▶ **Text extract**:
A.                                   If
you are entitled to benefits under paragraph 3.A., then

 

(i)                                     The
Company shall pay to you as severance pay in a lump sum in cash not later than
the Date of Termination (or in the case of payments under (e), if, and to the
extent the amount of such
payments are not known or calculable as of such due date, as soon as the amount
is known and calculable), subject, however, to any contrary deferral election
you may have made with respect thereto, the amounts determined as provided
below:

 

(a)                                  In
the event the Date of Termination precedes the completion of a period in which,
pursuant to the Management Incentive Compensation Plan or any other Company
incentive compensation plan in which you are then participating or have participated
except for the MSIP), you could have earned compensation thereunder had your
employment not been terminated prior to the completion of such period, or in the event the Date of Termination
precedes the determination of compensation that you have earned for a completed
period under the Management Incentive Compensation Plan or other incentive plan
(except for the MSIP), then, with respect to each such period, you shall be
entitled to an amount equal to the average of the last three annual award payments
made to you under the Management Incentive Compensation Plan or other incentive
plan (except for the MSIP) prior to the Date of Termination (or for the years
you have participated in the Plan, if less than three), including any portion
of any such payments which you elected to defer to your Standard Deferral Account
in the Company’s Key Employees Deferred Compensation Plan.

Rows of pointing data
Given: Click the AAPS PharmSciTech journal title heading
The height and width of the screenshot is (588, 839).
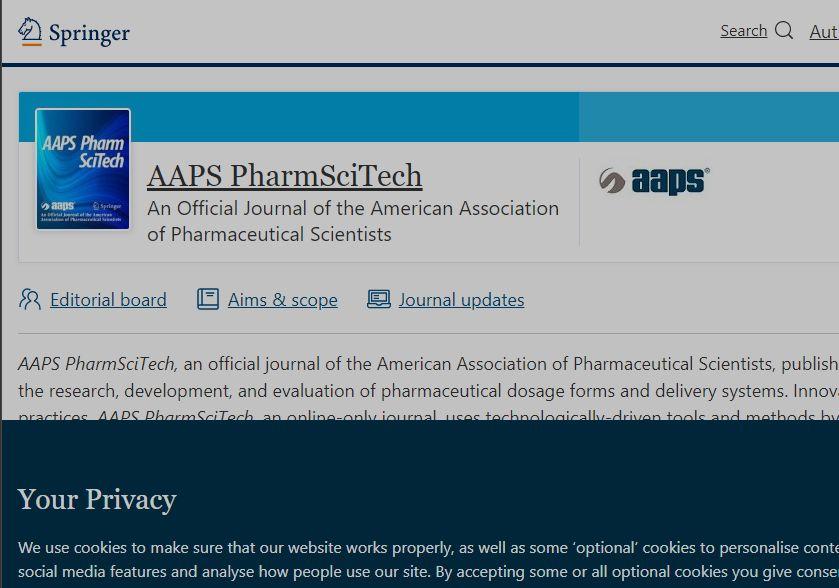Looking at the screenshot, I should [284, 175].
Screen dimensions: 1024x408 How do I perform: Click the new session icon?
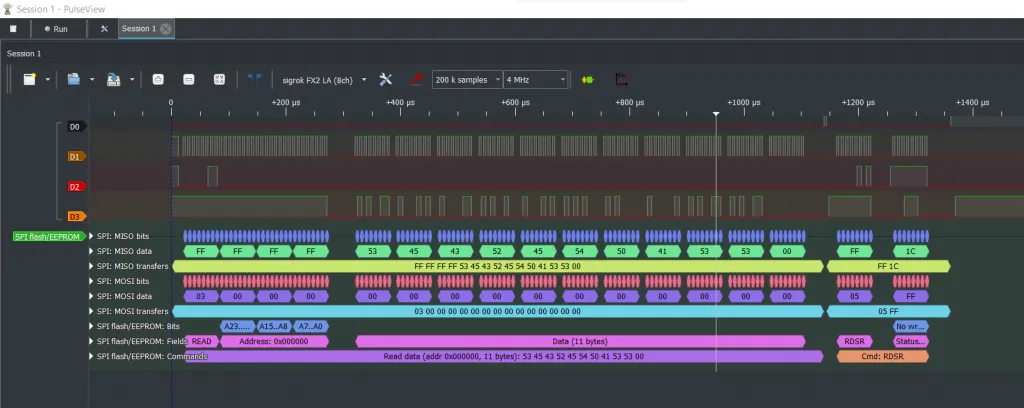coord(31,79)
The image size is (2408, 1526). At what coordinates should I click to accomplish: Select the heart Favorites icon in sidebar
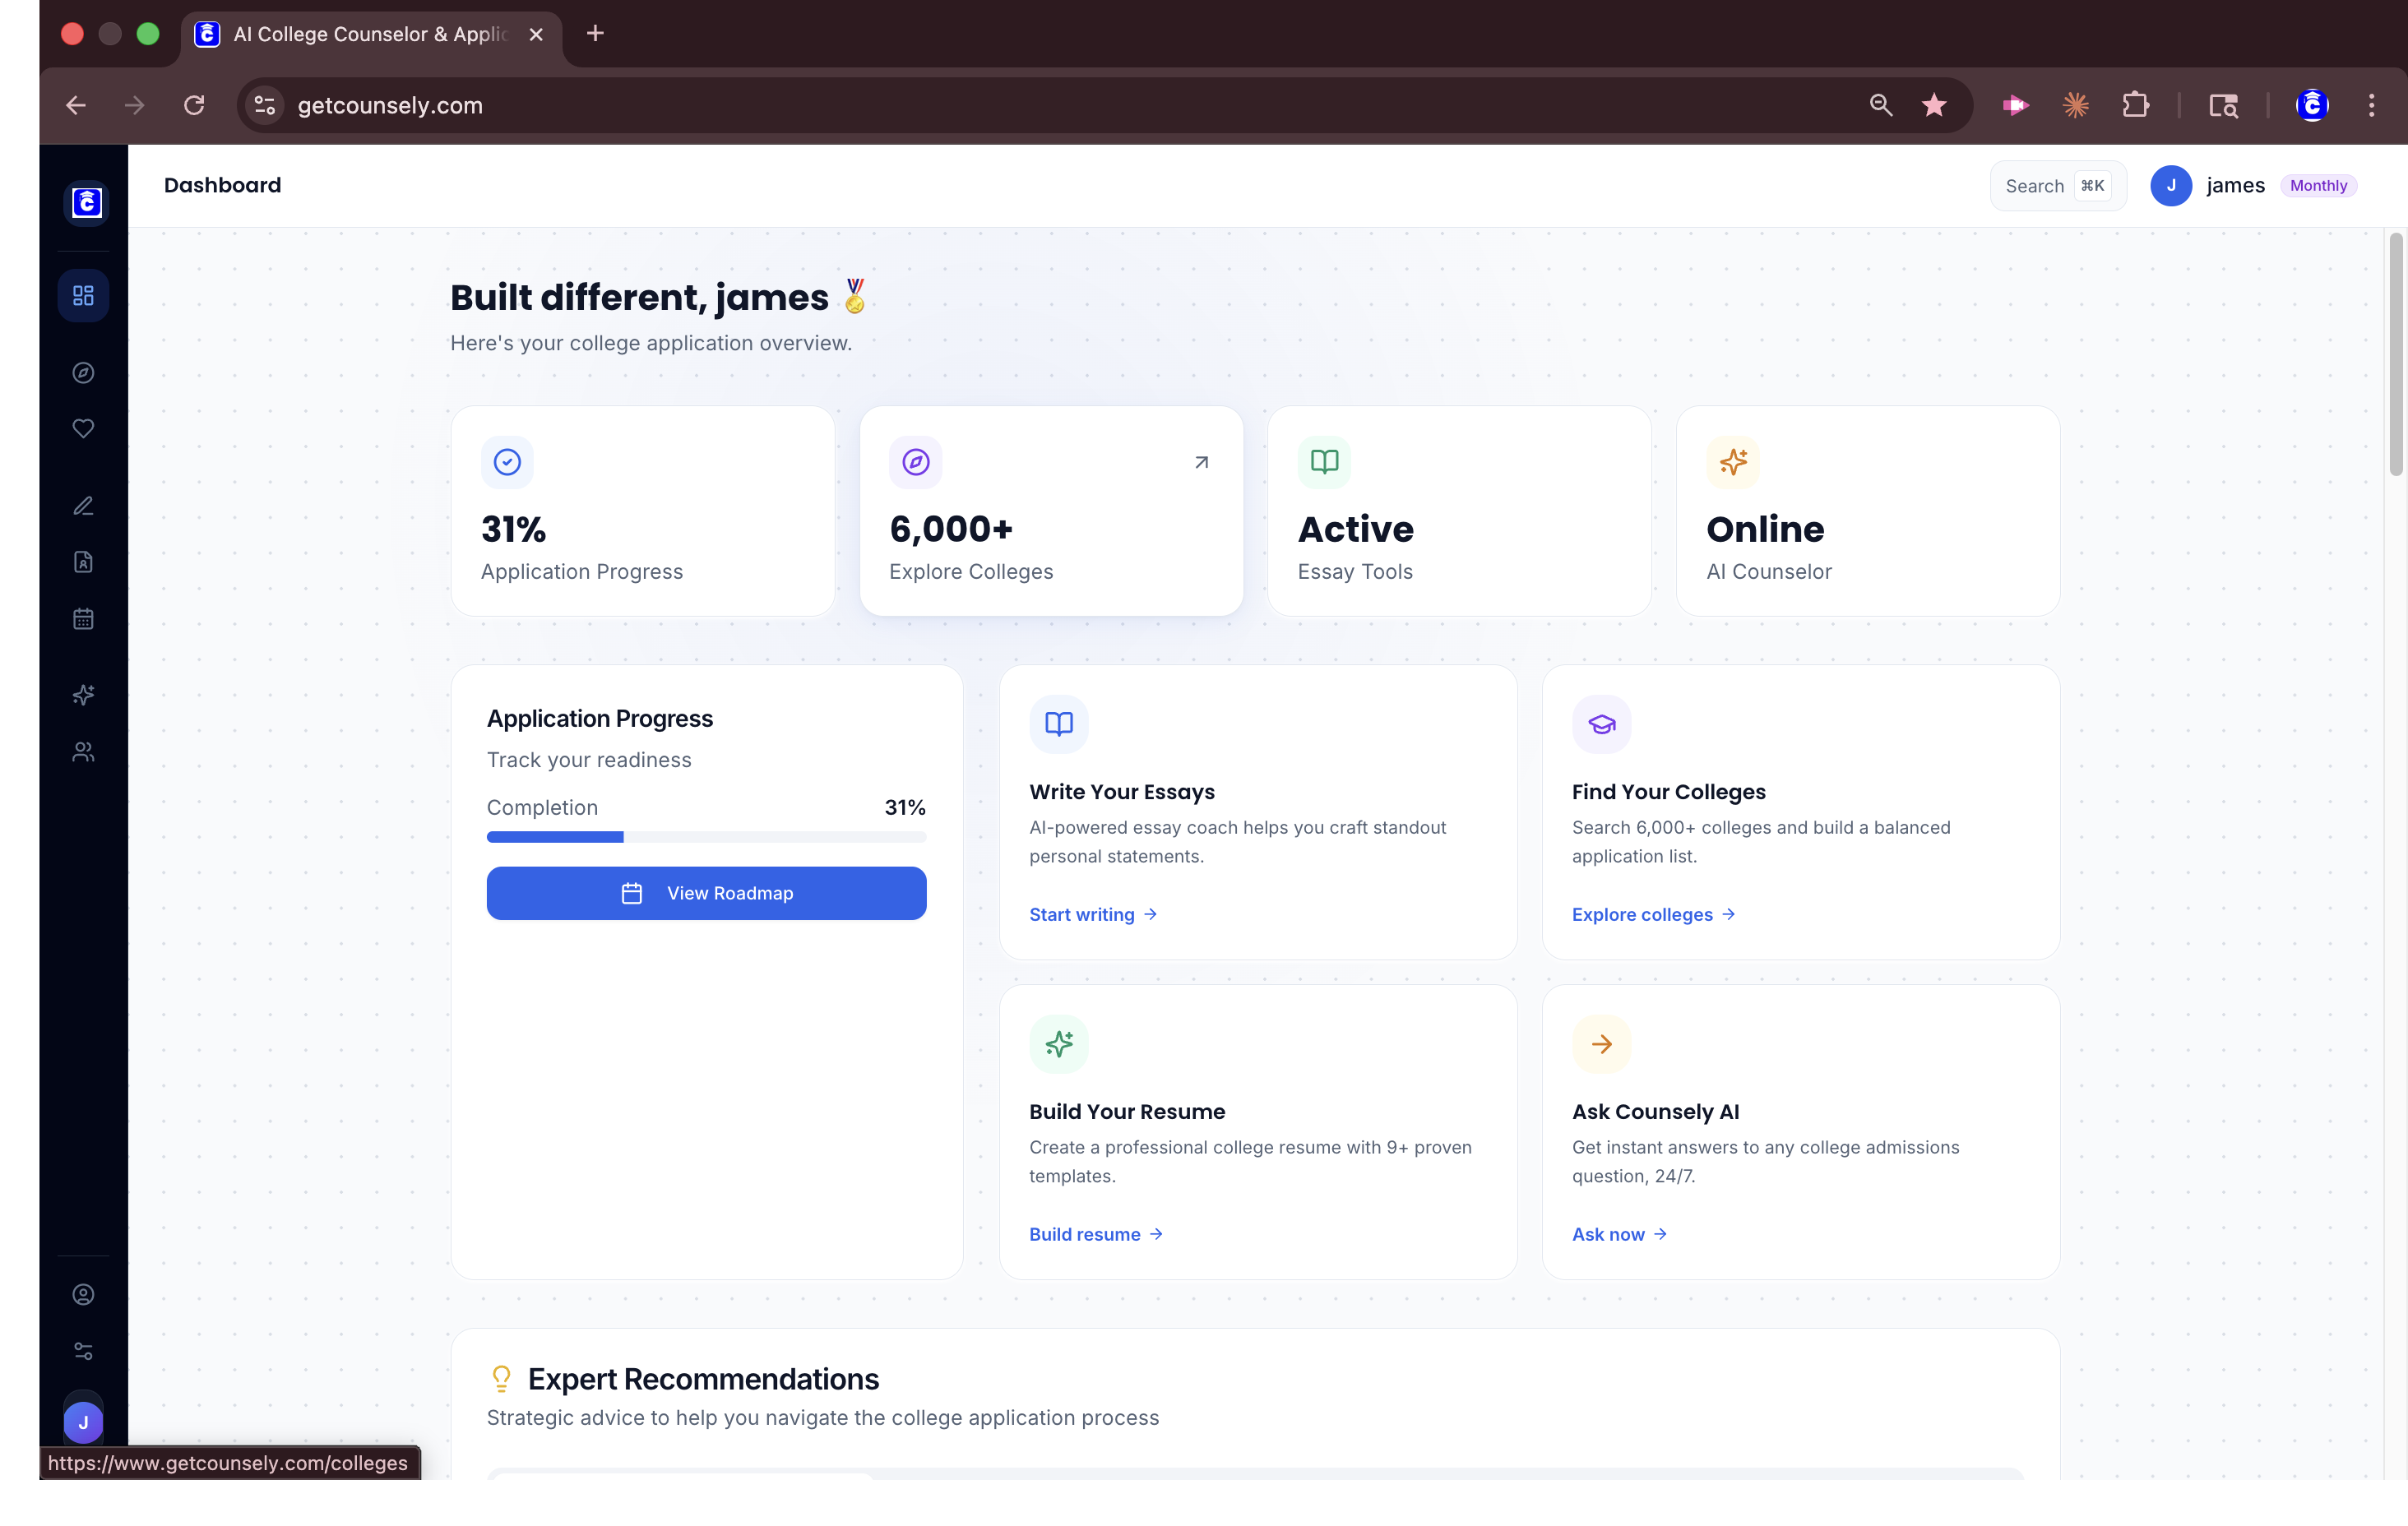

▶ **Set exercise**:
Please carry on the severance pay provision that comes before the material, picking up after its final sentence.

▶ **Reply to the exercise**:
 

(b)                                 In
lieu of further salary payments to you for periods subsequent to the Date of Termination,
an amount equal to 300% of the sum of (1) your annual base salary (which
base salary is computed before deduction for any deferred compensation or other
employee deferrals) at the rate in effect as of Date of Termination (or, if

 

 

higher, at the
rate in effect at the time of the Change of Control) plus (2) the average
of the last three annual award payments made to you under the Company’s
Management Incentive Compensation Plan prior to the Date of Termination (or for
the years you have participated in the Plan if less than three), including any
portion of any such payments which you elected to defer to your Standard
Deferral Account in the Company’s Key Employees Deferred Compensation Plan.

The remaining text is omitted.